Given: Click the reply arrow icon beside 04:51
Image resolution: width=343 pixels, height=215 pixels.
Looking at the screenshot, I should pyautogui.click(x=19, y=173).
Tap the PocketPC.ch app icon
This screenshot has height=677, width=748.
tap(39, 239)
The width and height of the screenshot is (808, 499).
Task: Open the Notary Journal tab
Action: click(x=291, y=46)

Exercise aim: Render every line of the records above as a Markdown table with two columns, Row and Line. Number the rows and leave out any blank lines.

Solution for this problem:
| Row | Line |
|---|---|
| 1 | Given: Click the reply arrow icon beside 04:51 |
| 2 | Image resolution: width=343 pixels, height=215 pixels. |
| 3 | Looking at the screenshot, I should pyautogui.click(x=19, y=173). |
| 4 | Tap the PocketPC.ch app icon |
| 5 | This screenshot has height=677, width=748. |
| 6 | tap(39, 239) |
| 7 | The width and height of the screenshot is (808, 499). |
| 8 | Task: Open the Notary Journal tab |
| 9 | Action: click(x=291, y=46) |